Work task:
Once the line containing "Paul Petersen (41, 119)" is found, set down that line and each one after it exactly, through the end of the entries.

(Dataset excerpts)
● ● ● ●
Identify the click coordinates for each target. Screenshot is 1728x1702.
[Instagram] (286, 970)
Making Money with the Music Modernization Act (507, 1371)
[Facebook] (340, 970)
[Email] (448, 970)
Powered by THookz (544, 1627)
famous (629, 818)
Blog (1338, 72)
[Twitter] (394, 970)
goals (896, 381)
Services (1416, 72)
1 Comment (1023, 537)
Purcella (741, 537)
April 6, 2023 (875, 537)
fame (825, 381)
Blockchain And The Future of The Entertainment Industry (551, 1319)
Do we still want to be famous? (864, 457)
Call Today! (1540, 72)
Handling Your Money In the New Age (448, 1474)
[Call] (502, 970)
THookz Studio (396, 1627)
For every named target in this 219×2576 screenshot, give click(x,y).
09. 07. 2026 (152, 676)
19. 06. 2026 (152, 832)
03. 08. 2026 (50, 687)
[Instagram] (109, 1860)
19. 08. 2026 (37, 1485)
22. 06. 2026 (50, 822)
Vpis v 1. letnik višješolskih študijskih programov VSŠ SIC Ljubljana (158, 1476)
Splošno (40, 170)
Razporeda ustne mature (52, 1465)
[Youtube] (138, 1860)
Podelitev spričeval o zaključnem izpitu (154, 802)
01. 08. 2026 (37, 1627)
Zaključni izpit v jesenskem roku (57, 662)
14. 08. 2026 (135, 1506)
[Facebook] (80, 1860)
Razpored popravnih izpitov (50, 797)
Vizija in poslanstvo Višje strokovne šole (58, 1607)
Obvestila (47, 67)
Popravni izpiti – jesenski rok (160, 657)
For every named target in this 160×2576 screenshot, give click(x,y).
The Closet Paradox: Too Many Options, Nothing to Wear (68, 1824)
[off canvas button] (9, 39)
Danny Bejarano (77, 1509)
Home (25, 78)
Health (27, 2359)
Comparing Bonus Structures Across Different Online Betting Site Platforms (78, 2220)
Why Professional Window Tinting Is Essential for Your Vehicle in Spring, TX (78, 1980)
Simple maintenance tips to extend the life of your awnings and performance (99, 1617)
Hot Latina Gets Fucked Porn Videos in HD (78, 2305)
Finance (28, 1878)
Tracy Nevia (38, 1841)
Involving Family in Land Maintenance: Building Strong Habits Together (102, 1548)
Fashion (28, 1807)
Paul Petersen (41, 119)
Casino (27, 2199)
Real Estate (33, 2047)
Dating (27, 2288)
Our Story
● ● ● ●
Expected output:
Paul Petersen (41, 119)
Casino (27, 2199)
Real Estate (33, 2047)
Dating (27, 2288)
Our Story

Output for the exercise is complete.